Sur le marché du travail depuis près de 4 ans, David Dubé a déjà un parcours impressionnant. Ayant travaillé sur plusieurs projets québécois et américains, il a accepté de nous en apprendre plus sur la profession de machiniste.


Pour commencer, quel est ton parcours scolaire et professionnel ?

J’ai suivi le programme Art et technologie des médias du Cégep de Jonquière en Production télévisuelle de 2014 à 2017, et j’ai effectué mon stage de fin d’études à la réalisation sur le film La Bolduc de François Bouvier. À partir de ce moment-là, tout a déboulé. Le régisseur d’Hubert et Fanny, qui m’avait repéré sur le plateau de La Bolduc, voulait travailler avec moi dans son équipe. J’ai donc fait de la régie avec lui. J’ai ensuite commencé à faire de l’Américain, d’abord avec La vérité sur l’affaire Harry Quebert, une série policière tirée d’un roman de Joël Dicker. Le tournage a duré environ 6 mois. J’ai continué à faire des contrats en Américain, et j’ai pu monter en grade et devenir Set PA (Assistant de production), qui est le chef d’équipe de la logistique et de la régie, ce qui représente beaucoup de responsabilités. Je me suis ensuite fait offrir d’être machiniste sur la série québécoise 5e rang, et c’était vraiment la petite étincelle qui me manquait. Je compte d’ailleurs y retourner pour la prochaine saison. Dernièrement, j’ai aussi fini de travailler sur le plateau de Republic of Sarah, une série dramatique américaine, qui sortira en juin.


Source : Ici Tou.tv


Sur un plateau, quels sont les rôles d’un Set PA et d’un machiniste ?

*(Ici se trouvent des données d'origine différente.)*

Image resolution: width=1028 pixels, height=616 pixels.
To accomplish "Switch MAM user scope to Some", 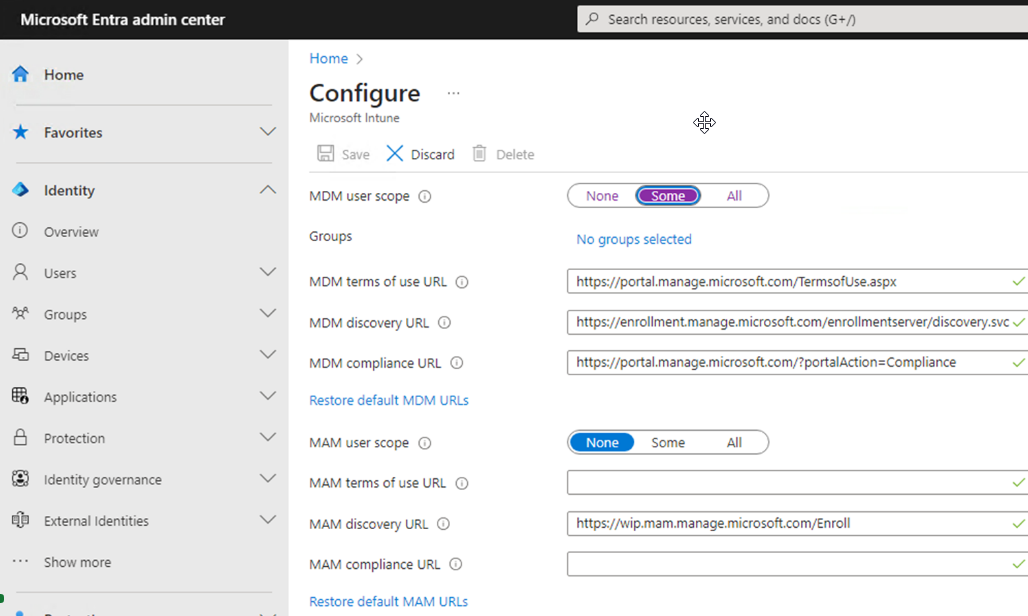I will click(668, 443).
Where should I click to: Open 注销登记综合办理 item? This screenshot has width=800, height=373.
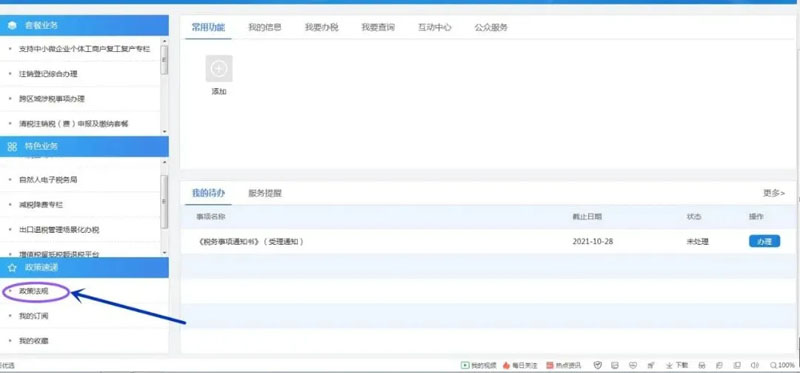48,74
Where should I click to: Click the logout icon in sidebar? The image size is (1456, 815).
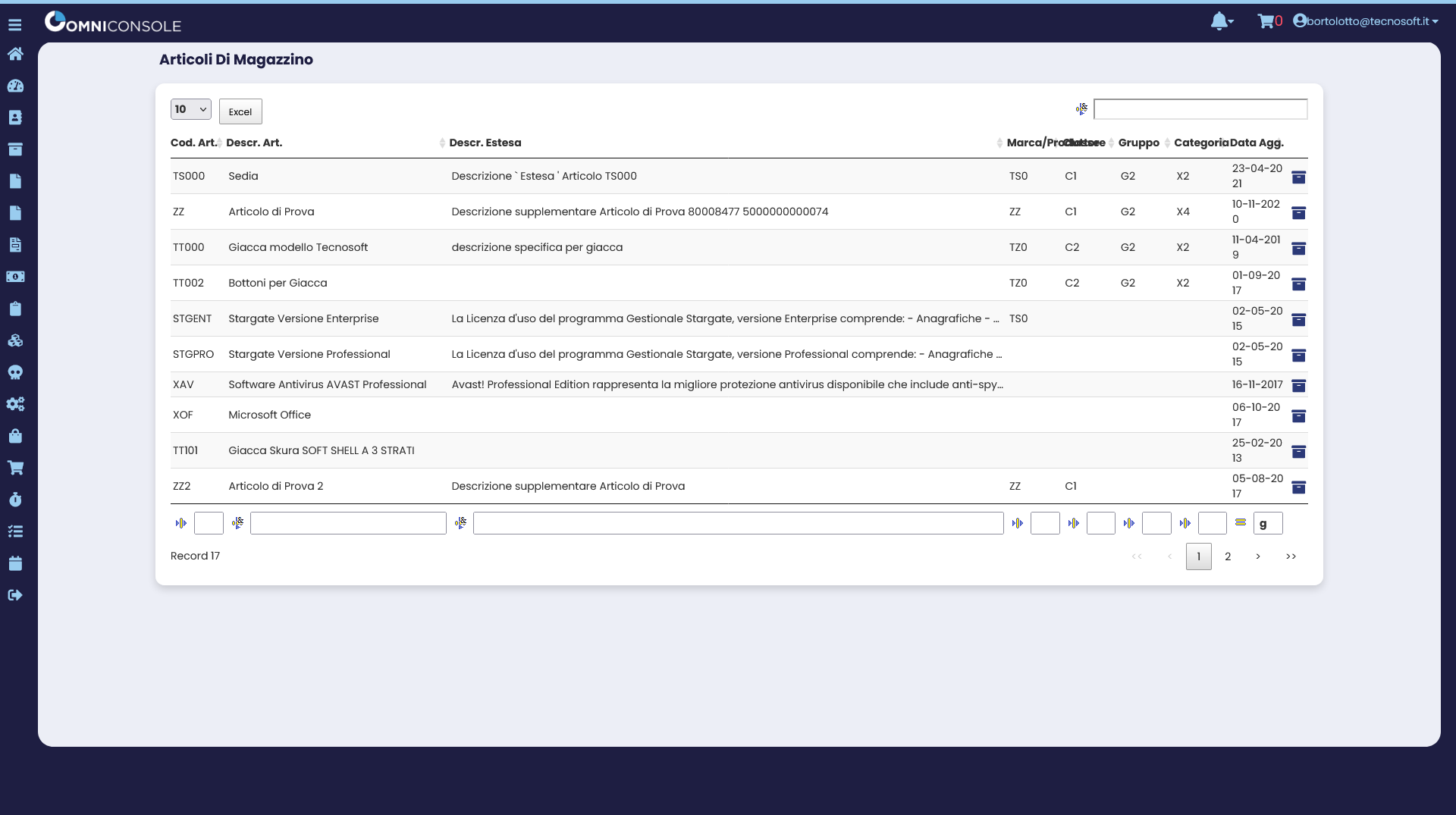[x=15, y=595]
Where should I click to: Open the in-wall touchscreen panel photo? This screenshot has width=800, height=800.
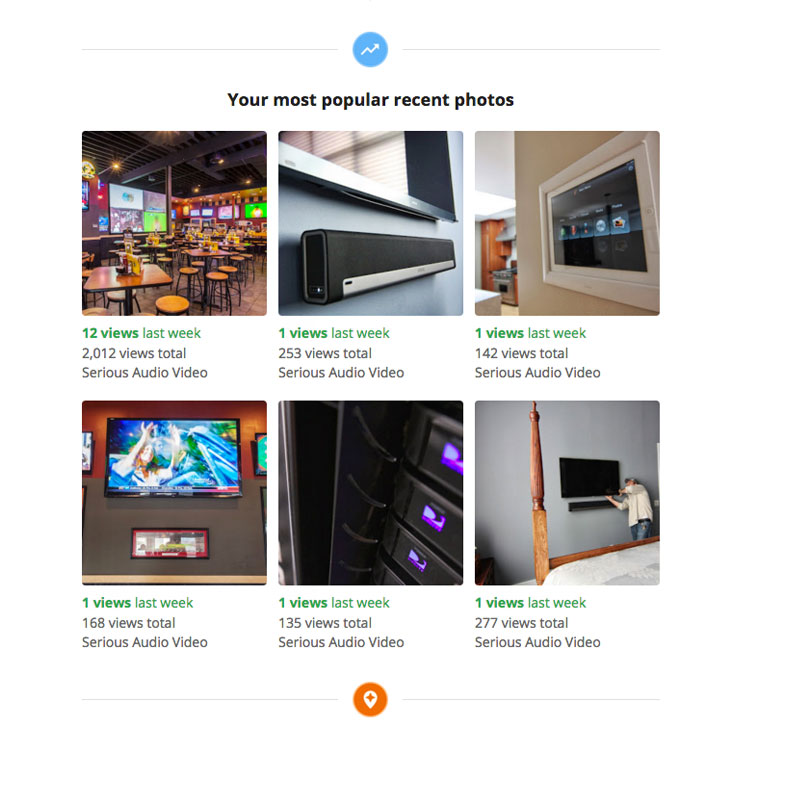pyautogui.click(x=567, y=223)
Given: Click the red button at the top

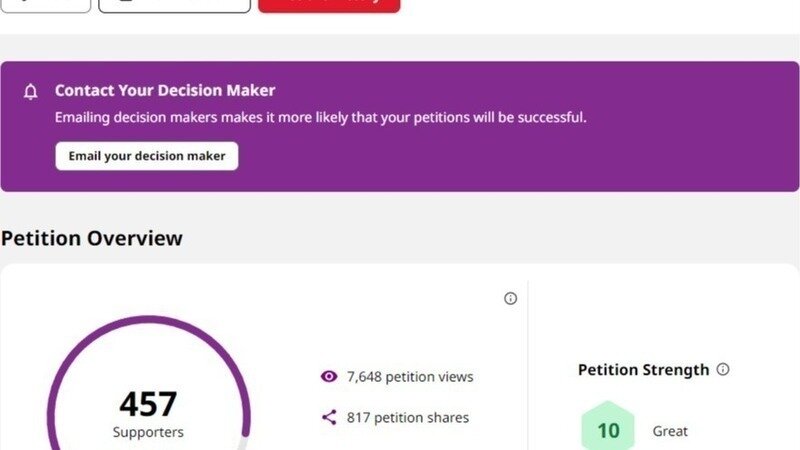Looking at the screenshot, I should (329, 4).
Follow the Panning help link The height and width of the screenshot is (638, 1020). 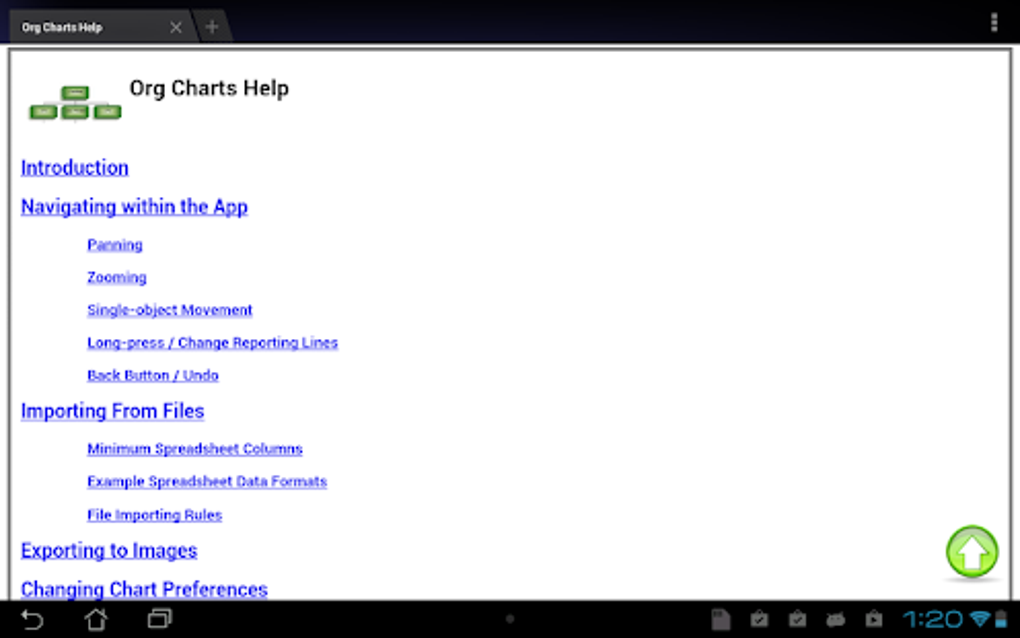114,245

Comme Félix te l’a expliqué dans l’un de tes derniers articles, Set PA, ça fait partie de la logistique. Ça englobe entre autres la sécurité sur le plateau et les demandes des autres départements. Bref, on sert les besoins du plateau au niveau de la sécurité et du matériel. Par exemple, au courant de l’hiver, sur le tournage de Home Alone, on avait un centre-ville à bloquer. J’ai donc dispersé des gens à des endroits stratégiques. On était 50 en tout pour bloquer le centre-ville de Pointe-Claire, incluant des policiers. Donc, tu te tiens avec le premier assistant réalisateur, qui lui, te communique les demandes du réalisateur. Par exemple, s’il veut avoir sa shot, toi tu t’arranges pour que tout soit sécuritaire et dans les normes.

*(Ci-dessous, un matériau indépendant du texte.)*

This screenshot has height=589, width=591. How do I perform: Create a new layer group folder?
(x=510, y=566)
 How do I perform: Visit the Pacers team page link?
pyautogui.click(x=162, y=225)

Puis, machiniste, c’est tout ce qui est en lien avec l’image, donc les mouvements de caméra et la diffusion de lumière. C’est vraiment tout ce à quoi les machinistes vont toucher, incluant la sécurité sur le plateau. En effet, c’est une job de bras avec du matériel lourd et si ça tombe sur quelqu’un ou que ça part au vent, c’est notre responsabilité, et c’est pourquoi c’est impératif de tout faire sécuritairement. On s’occupe entre autres aussi des rails et des dolly (Voir photo ci-bas). Il y a des rails, admettons de 100 pieds, et tu as un chariot que tu mets sur les rails pour mettre la caméra et le cadreur. Donc ce matériel-là fait partie des responsabilités des machinistes. C’est vraiment un département qui n’arrête jamais, on court toujours !

Source : Pinterest (À gauche : Rails. À droite : Dolly)

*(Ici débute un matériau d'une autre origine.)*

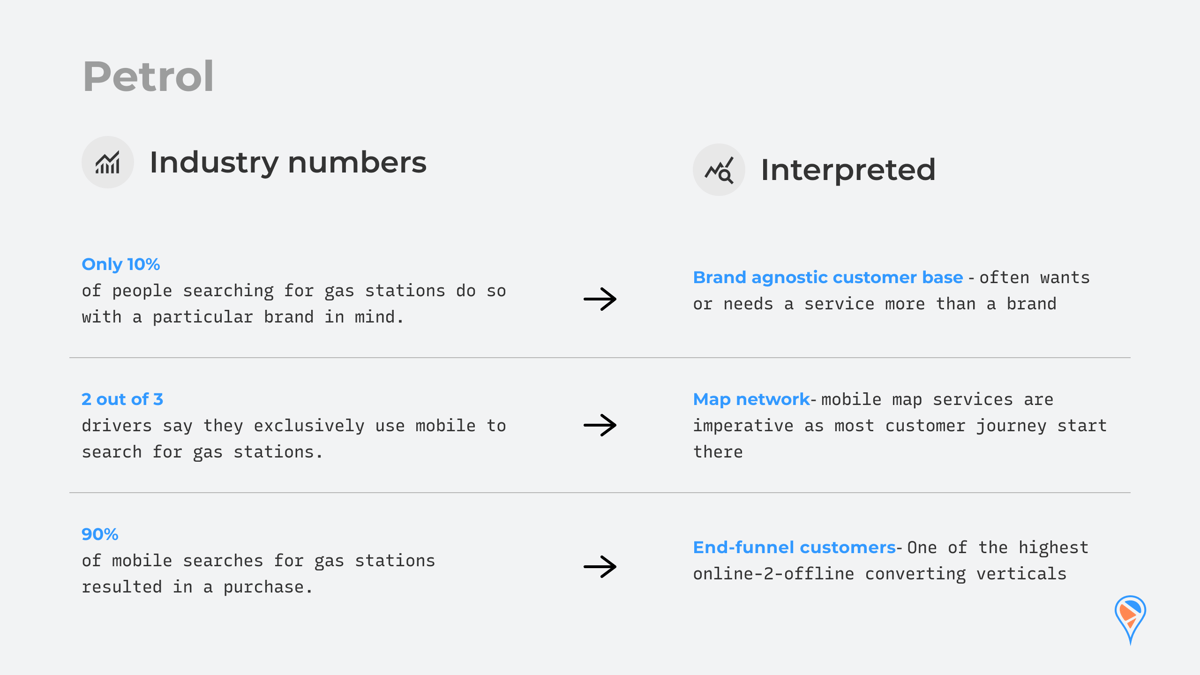Click the text about particular brand in mind

294,304
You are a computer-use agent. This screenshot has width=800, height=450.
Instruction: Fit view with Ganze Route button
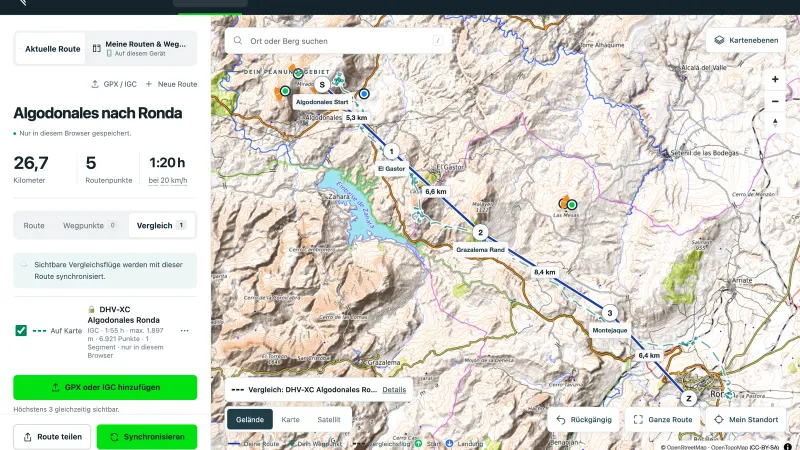coord(663,419)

Quelle est la différence entre être machiniste au cinéma et à la télévision ?

Les deux sont complètement différents ! Pour ce qui est de la télévision, sur des émissions de variétés par exemple, les machinistes s’occuperont des décors, tandis qu'au cinéma, les machinistes ne touchent pas aux décors, puisqu’il y a des personnes engagées exprès pour ça.


Que préfères-tu de cet emploi ?

Le petit thrill, t’sé le sentiment que tu apportes quelque chose de concret à la shot. Tu te dis, par exemple, que le rail est parfait et que la vitesse du dolly est aussi parfaite, ce qui va faire en sorte que la scène sera un succès. Les séquences peuvent autant être ratées que réussies rien qu’à cause de toi ! C’est un sentiment vraiment fou !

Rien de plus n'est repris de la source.